### Records for this task
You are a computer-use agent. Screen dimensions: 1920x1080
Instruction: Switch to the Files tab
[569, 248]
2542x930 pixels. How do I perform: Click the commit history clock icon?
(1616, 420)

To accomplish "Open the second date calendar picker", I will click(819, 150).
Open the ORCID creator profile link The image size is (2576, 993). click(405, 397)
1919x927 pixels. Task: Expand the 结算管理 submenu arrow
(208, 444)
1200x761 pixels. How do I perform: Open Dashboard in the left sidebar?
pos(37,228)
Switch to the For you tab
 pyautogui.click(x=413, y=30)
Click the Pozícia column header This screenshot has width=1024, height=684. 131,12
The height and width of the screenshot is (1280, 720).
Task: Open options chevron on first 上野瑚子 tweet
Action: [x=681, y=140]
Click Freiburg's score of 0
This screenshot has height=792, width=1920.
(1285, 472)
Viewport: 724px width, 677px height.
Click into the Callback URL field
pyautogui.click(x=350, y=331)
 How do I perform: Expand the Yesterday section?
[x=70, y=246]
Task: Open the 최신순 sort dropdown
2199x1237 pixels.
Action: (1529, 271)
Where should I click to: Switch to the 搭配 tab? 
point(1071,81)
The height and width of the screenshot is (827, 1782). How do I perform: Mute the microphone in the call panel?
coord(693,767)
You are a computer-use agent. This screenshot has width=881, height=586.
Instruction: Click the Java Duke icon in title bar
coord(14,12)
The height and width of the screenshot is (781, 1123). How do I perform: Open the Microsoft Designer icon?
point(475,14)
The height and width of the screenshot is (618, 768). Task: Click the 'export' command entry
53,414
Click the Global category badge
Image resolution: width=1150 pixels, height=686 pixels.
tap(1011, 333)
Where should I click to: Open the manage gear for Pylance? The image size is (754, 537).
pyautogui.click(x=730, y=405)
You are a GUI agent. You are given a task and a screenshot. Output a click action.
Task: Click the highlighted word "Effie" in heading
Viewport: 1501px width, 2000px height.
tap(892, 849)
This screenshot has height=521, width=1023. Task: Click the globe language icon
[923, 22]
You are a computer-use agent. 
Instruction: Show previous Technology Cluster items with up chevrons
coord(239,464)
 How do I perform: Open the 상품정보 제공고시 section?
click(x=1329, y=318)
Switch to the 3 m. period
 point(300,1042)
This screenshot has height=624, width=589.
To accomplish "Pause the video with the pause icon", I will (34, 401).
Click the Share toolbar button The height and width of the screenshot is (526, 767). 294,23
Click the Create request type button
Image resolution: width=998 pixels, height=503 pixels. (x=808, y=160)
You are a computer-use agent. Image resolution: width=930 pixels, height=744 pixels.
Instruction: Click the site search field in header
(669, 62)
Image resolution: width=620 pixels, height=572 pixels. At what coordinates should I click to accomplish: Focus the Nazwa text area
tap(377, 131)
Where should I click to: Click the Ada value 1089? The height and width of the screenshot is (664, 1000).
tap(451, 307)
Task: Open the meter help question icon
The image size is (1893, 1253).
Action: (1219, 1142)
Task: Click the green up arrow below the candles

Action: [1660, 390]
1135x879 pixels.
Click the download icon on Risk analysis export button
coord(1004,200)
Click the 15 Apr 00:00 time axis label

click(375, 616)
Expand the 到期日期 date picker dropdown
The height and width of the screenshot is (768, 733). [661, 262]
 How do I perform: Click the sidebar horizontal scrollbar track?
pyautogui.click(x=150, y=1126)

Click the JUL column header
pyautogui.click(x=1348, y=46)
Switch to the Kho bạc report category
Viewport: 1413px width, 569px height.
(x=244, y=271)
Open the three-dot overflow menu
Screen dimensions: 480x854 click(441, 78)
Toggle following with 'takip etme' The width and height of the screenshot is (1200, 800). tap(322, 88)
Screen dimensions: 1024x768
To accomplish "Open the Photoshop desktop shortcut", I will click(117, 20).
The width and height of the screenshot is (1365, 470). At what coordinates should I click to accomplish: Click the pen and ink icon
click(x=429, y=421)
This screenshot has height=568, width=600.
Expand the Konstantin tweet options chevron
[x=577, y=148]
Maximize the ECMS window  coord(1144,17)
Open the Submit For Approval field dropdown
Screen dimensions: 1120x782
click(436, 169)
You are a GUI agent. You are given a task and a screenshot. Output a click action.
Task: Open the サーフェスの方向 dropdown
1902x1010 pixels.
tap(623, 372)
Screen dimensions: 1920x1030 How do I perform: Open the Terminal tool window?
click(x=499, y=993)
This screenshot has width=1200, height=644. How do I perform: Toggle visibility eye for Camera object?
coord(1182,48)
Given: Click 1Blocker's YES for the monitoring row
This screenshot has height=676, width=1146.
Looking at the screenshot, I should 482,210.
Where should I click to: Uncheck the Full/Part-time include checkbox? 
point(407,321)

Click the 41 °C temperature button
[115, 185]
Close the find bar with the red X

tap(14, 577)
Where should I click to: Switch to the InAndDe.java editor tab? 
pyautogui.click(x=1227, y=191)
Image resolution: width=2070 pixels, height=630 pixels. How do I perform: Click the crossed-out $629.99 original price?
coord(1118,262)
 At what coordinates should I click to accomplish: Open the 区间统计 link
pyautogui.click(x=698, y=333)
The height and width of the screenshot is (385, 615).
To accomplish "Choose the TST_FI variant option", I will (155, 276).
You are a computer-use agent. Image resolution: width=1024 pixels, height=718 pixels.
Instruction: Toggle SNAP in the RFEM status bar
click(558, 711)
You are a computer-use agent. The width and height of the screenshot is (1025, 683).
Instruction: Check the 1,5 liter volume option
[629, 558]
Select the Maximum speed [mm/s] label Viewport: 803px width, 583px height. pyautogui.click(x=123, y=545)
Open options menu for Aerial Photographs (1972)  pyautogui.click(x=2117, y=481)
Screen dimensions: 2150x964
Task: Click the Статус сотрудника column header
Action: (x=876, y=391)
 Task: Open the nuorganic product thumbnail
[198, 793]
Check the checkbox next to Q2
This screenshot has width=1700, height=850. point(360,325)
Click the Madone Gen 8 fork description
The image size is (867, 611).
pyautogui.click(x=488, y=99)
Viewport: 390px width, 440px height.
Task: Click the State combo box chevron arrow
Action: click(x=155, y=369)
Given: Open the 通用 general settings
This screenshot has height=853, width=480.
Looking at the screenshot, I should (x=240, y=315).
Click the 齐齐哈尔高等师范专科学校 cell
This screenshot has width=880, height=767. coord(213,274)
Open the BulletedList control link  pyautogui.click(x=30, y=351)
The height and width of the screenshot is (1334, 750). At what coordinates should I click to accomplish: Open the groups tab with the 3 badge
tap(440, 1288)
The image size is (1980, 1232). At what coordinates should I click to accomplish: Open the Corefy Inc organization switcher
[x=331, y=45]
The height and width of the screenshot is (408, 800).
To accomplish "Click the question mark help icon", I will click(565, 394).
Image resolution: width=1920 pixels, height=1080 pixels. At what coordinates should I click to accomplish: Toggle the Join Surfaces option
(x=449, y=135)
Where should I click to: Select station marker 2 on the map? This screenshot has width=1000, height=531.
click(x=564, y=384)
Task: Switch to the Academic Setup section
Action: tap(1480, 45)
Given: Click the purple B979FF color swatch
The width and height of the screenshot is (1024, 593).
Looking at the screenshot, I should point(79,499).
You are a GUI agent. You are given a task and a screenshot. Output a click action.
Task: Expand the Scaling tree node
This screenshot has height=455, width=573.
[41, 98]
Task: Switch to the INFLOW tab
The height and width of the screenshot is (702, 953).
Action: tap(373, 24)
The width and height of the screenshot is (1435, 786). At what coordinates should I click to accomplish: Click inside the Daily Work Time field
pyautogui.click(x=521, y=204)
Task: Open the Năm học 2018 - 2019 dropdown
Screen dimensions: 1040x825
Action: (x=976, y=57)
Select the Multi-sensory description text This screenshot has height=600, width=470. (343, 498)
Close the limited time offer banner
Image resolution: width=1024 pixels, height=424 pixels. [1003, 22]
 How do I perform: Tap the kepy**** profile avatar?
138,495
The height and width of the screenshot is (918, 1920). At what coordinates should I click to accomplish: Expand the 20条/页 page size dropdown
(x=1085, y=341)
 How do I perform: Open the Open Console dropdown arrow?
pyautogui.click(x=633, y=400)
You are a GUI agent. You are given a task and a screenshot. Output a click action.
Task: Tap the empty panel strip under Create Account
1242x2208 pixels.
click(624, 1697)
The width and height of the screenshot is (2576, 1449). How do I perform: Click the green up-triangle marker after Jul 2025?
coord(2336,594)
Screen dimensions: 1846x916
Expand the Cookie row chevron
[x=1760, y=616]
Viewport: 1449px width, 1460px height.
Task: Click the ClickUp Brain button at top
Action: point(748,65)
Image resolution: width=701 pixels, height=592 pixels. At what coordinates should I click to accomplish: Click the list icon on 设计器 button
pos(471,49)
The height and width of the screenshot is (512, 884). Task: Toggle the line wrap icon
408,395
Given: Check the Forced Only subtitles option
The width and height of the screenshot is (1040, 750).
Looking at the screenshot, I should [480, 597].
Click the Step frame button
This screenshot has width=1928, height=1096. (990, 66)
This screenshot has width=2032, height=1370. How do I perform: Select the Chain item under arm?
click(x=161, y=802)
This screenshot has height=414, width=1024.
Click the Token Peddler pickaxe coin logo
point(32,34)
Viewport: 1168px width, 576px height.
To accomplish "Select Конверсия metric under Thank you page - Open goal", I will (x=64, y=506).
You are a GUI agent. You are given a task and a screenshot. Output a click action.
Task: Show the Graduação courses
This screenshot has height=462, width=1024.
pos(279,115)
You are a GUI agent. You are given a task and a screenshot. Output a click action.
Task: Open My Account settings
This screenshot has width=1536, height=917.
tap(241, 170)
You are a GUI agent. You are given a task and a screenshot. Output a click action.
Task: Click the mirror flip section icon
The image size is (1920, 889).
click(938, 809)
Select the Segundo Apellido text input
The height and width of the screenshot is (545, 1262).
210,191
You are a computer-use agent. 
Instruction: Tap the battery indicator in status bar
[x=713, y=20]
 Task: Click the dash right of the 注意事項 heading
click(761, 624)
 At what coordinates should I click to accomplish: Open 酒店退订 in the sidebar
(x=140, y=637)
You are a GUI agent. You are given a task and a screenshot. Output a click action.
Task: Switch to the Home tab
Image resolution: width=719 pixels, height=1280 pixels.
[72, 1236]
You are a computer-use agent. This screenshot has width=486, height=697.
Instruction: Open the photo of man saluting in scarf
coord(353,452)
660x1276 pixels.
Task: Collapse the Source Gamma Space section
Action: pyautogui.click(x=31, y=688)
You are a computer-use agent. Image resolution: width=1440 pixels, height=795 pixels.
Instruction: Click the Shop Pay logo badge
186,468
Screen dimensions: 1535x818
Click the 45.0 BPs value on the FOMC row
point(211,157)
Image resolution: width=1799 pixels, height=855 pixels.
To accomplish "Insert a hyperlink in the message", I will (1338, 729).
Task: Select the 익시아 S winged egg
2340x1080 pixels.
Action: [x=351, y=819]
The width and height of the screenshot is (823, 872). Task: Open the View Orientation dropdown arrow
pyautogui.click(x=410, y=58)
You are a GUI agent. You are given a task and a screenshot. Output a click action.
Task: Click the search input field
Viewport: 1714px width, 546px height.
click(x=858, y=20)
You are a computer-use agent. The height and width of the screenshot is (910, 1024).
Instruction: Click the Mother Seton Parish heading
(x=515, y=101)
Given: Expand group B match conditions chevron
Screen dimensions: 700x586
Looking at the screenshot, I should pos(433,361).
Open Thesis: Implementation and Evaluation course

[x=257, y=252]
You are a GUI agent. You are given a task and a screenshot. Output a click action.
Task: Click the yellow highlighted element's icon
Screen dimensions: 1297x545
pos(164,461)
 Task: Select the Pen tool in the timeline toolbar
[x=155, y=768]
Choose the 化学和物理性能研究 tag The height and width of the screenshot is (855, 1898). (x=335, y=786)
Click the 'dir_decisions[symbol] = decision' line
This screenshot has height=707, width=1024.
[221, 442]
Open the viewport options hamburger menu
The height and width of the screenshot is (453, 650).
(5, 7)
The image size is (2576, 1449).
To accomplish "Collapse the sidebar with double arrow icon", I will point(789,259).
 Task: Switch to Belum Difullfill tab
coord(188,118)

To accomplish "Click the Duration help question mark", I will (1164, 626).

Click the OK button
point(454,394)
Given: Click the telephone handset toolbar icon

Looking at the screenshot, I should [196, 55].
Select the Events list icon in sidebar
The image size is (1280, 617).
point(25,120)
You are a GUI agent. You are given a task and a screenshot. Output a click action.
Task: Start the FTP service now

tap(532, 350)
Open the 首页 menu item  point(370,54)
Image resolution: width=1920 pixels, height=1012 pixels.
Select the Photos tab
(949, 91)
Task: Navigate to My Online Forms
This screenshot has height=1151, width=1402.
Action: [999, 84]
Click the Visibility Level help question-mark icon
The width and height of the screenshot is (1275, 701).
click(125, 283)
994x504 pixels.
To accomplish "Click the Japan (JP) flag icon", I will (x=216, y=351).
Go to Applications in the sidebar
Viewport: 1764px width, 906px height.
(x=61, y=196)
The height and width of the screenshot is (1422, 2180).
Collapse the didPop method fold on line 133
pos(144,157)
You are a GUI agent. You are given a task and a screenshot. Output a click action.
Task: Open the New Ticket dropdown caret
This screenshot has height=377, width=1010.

### Problem statement
From the listing, reproduce word for word every line from the one containing "You are a computer-use agent. Image resolution: width=1440" up to and including the one containing "click(x=858, y=20)".

### Output for this exercise
You are a computer-use agent. Image resolution: width=1440 pixels, height=795 pixels.
Instruction: Click the Shop Pay logo badge
186,468
Screen dimensions: 1535x818
Click the 45.0 BPs value on the FOMC row
point(211,157)
Image resolution: width=1799 pixels, height=855 pixels.
To accomplish "Insert a hyperlink in the message", I will (1338, 729).
Task: Select the 익시아 S winged egg
2340x1080 pixels.
Action: [x=351, y=819]
The width and height of the screenshot is (823, 872). Task: Open the View Orientation dropdown arrow
pyautogui.click(x=410, y=58)
You are a GUI agent. You are given a task and a screenshot. Output a click action.
Task: Click the search input field
Viewport: 1714px width, 546px height.
click(x=858, y=20)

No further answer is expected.